Having Twig in Drupal 7 will make theming much easier for those new to Drupal, but what about porting Twig to Drupal 7? A BOF I attended on the last day of DrupalCon addressed exactly that. Twigify is a tool for assisting with the conversion of Drupal themes and modules into Twig and those in attendence were quite impressed about using Twigify to help those still using Drupal 7's PHPtemplate, use Twig. That was confusing.

The finale of my Drupal Twig adventure came at the largest Drupalcon session I have ever attended. In front of what had to be more than 500 people, JenLampton, fabianx, and JohnAlbin updated the community on the status of Twig and finished to room of applause as they announced that Twig would make it into Drupal core.

If you are interested in the helping with Twig or want more details on its status in core this blog posted a few days ago by fabianx is a must-read.

Sessions and Bofs

“We are doing OOP wrong”, Mark Sonnenbaum - This session just made me feel dumb.

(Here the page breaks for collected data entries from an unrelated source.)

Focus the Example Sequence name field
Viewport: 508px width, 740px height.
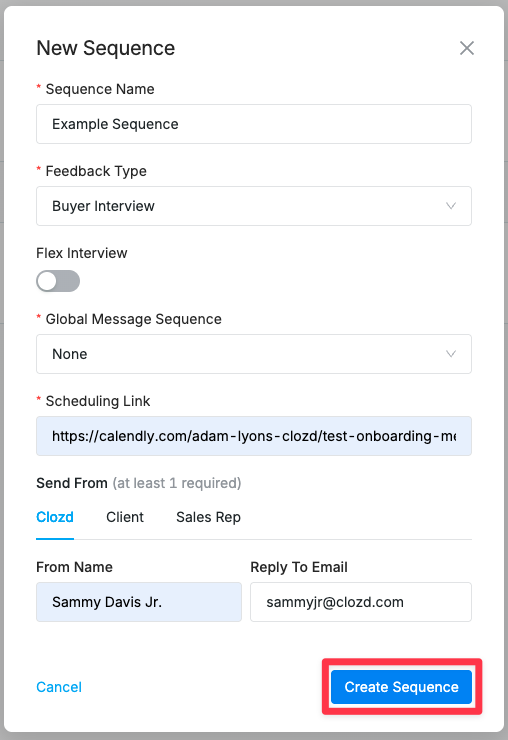click(254, 124)
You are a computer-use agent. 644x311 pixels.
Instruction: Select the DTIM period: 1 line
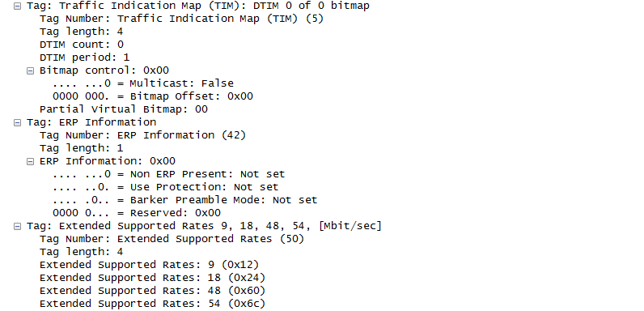click(85, 58)
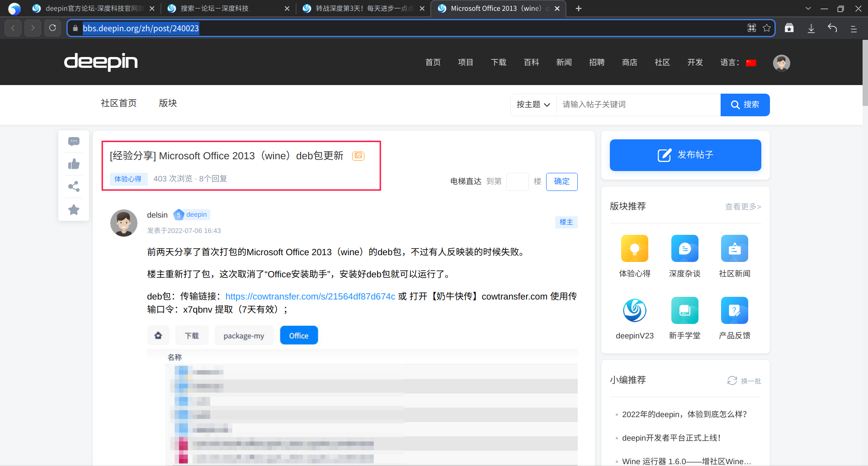Switch to the 搜索—论坛—深度科技 tab

coord(215,9)
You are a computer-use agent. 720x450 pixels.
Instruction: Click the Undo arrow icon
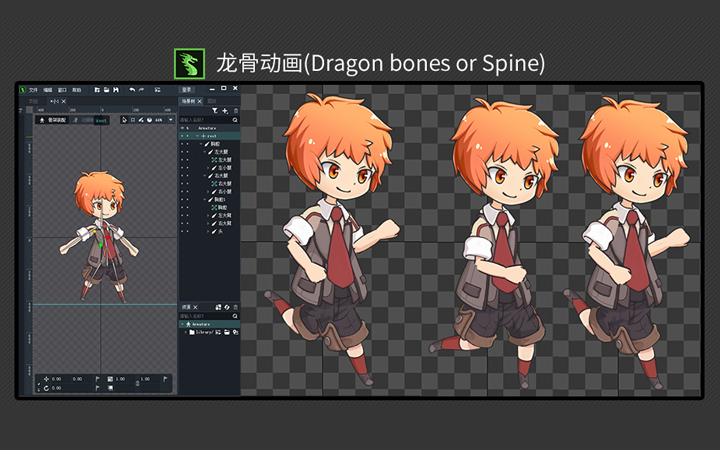(x=132, y=90)
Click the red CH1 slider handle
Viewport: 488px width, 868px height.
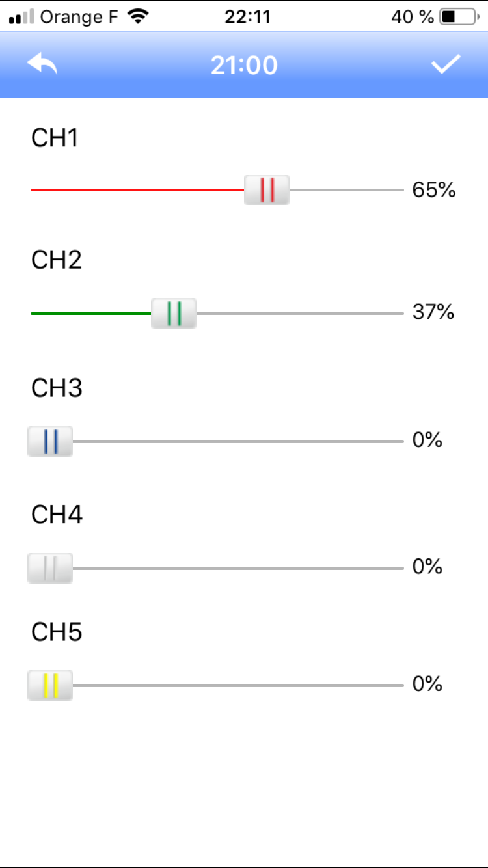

The PreviousNext backenders found it enlightening though.

“Assetic”, Sam Boyer - This session focused on handling front-end assets like javascript, sass, and image optimization with a PHP-based Symphony tool similar to Ruby’s asset pipeline called Assetic that will be included in Drupal core. - Assetic is needed to help with the completion of the SCOTCH initiative, aka blocks in core.  - Asseic will replace drupal_add_js and drupal_add_css so we can use compiled languages like CoffeeScript and Sass using binary filters. - Drupal 7 JS weight system is bad, Assetic will replace D7’s integer weight with a dependency model that will allow scripts to be placed at the bottom or head of the document using a more flexible approach.

“Modernizr”, Ruple - The Modernizr module does a lot of cool things for you good. A stub is being included in Drupal core.

“Breakpoint”, Snugug and Mason Wendell - This session focussed on using the Breakpoint module and SingularityGS to create awesome responsive websites. The session covered a bunch of reasons why you should use these tools, which the speakers wrote. I concur, and I have promoted these tools in the past myself.

BOFs - I attended a BOF on the “Magic Module” because I am a fan of Snugug's work and I wanted to meet him in person and ask some more complex frontend questions. Snugug, the creator of the Aurora theme invited all of Drupal’s main theme developers together to talk about how they can consolidate some of the themes’ common PHP/JS magic stuff into a common module, that module being his ‘Magic’ module. The BOF was attended by JohnAlbin (Zen), MortenDK (Mothership), Rupple (Modernizr), and more. It ended up just being a general front-end discussion rather than a discussion solely based around the module, which I still need to evaluate as a possible addition to our workflow.